You should let him go ... He can settle with someone he is happy with, someone better suited to him (e.g. an abuse victim who doesn't talk back, a life size doll).

Startingagainandagain · 05/04/2024 19:13

OP you need to leave that man.

It is a controlling, toxic relationship and now he has shown you that he can be violent when he does not get his way.

This is only going to get worse.

TheBottomsOfMyTrousersAreRolled · 05/04/2024 21:13

he doesn't seem to have any control of his temper
does he punch walls at work?

cantcatchmenow · 05/04/2024 21:14

Xenoi24 · 05/04/2024 19:02

Even if you disregard the abuser bingo check boxes ..... He is constantly criticising and nit picking, he believes you enrage him during arguments ....he is clearly not happy with you, you are clearly not suited (I'm being ironic here); so why would you settle with him??

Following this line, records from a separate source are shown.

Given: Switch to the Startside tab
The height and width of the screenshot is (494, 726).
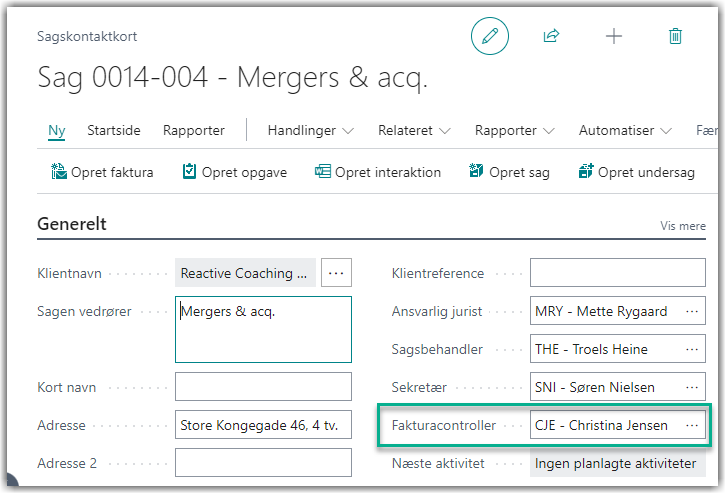Looking at the screenshot, I should pyautogui.click(x=114, y=130).
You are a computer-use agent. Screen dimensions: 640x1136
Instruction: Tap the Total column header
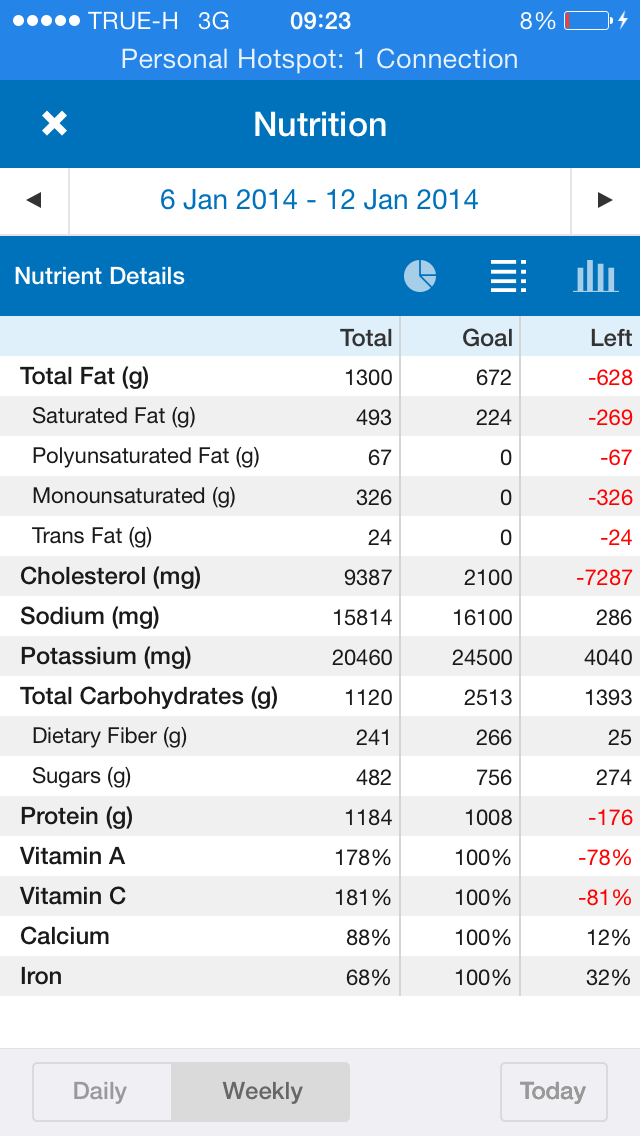tap(366, 338)

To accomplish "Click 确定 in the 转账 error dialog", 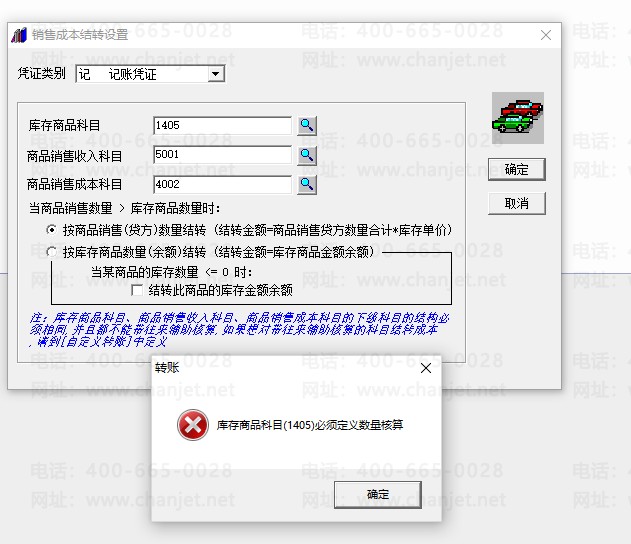I will tap(378, 495).
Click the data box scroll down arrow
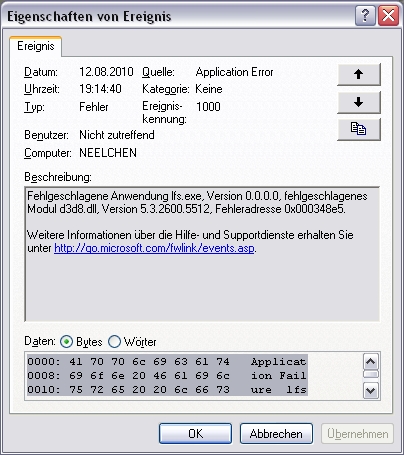 (x=371, y=390)
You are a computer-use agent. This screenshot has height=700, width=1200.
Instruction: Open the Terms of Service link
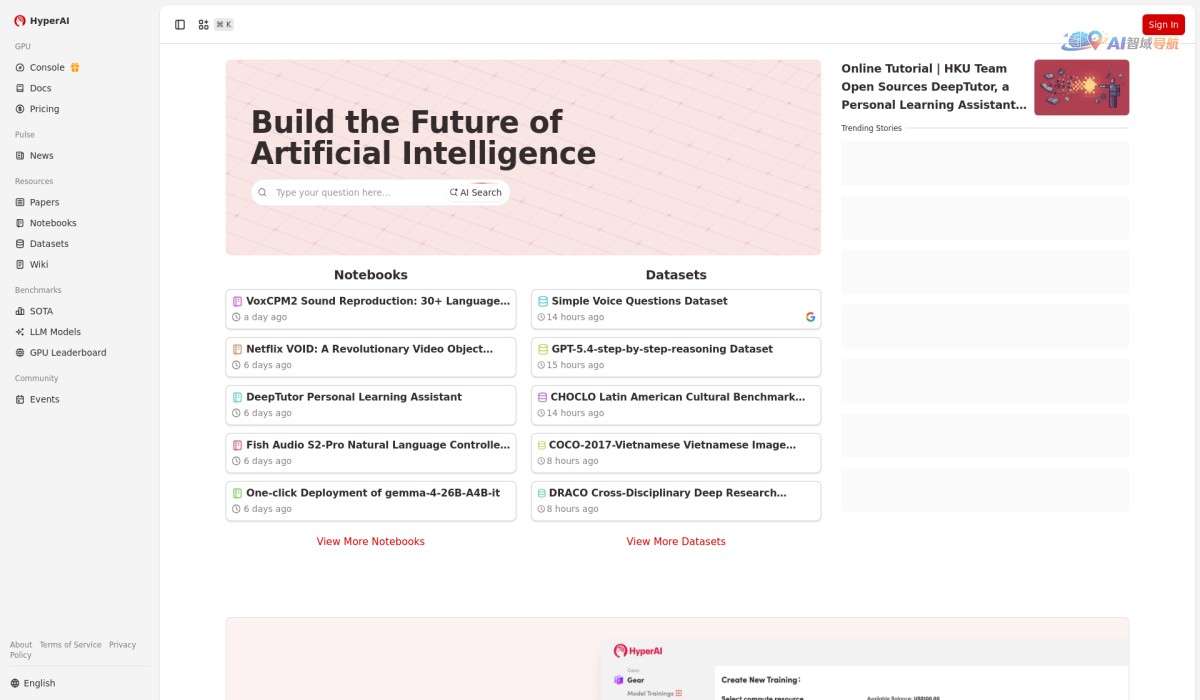pos(70,645)
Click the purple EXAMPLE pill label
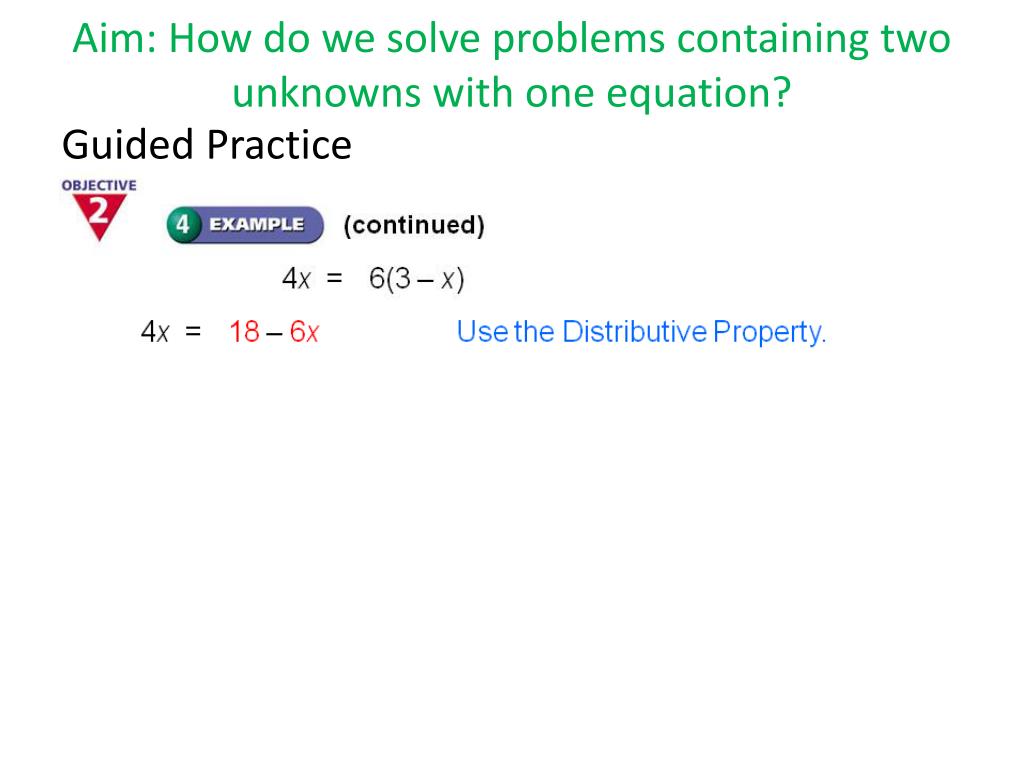The height and width of the screenshot is (768, 1024). click(x=257, y=225)

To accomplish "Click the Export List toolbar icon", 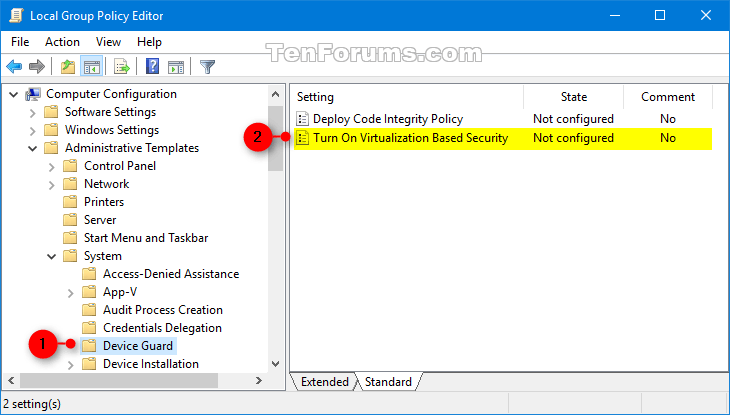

You should let him go ... He can settle with someone he is happy with, someone better suited to him (e.g. an abuse victim who doesn't talk back, a life size doll).

Edited

You are so right even without the violent wall punching, I feel stressed and honestly like a shell of myself but maybe this has been a wake up call of how bad things have gotten. He's obviously being nice as pie now. Cooking me dinner and telling me he loves me. It's all just so confusing and scary.

OP posts:
cantcatchmenow · 05/04/2024 21:16

TheBottomsOfMyTrousersAreRolled · 05/04/2024 21:13

he doesn't seem to have any control of his temper
does he punch walls at work?

Well no he does manage to control that anger and just come and vent to me about the "Incompetent" people he works with. But I get your point yes, he does have control he's just choosing not to with me.

OP posts:
applegreentea · 05/04/2024 21:24

cantcatchmenow · 05/04/2024 21:14

You are so right even without the violent wall punching, I feel stressed and honestly like a shell of myself but maybe this has been a wake up call of how bad things have gotten. He's obviously being nice as pie now. Cooking me dinner and telling me he loves me. It's all just so confusing and scary.

Edited

This is how they behave. Punching walls one minute, being nice and charming the next. I get it, and it’s really hard :( but usually it won’t stop, it will happen again, and it will eventually get worse. Doesn’t even happen quickly sometimes it takes time and before you know it, it’s escalated so much.

ChangeAgain2 · 05/04/2024 21:46

He is being aggressive and telling you look what you made him do. In order to stop him smashing things, punching things, driving like a arsehole you need to modify your behaviour. Your stressed and walking in eggshells because his behaviour is agressive and erratic. Then he shows you how much he loves you. He's loving, kind and thoughtful to show you what you could/ might get if you tow the party line.

You've been together 10 years so I'm sure you've seen his tactics and lived on edge for some time. However, it will ramp up if you get married, if you have kids, if you become sick or vulnerable.

Charlingspont · 05/04/2024 21:48

Ah yes, the classic "you made me do it".

This man won't be a good father.

cantcatchmenow · 05/04/2024 22:02

ChangeAgain2 · 05/04/2024 21:46

He is being aggressive and telling you look what you made him do. In order to stop him smashing things, punching things, driving like a arsehole you need to modify your behaviour. Your stressed and walking in eggshells because his behaviour is agressive and erratic. Then he shows you how much he loves you. He's loving, kind and thoughtful to show you what you could/ might get if you tow the party line.

You've been together 10 years so I'm sure you've seen his tactics and lived on edge for some time. However, it will ramp up if you get married, if you have kids, if you become sick or vulnerable.

You're right I don't think I've even added it all up before. We got a virus last year and he basically blamed me for him getting ill as I'd seen my family who were unwell after and gotten it from them. It's actually crazy when I write it all out. I can make him angry from not even actually doing anything.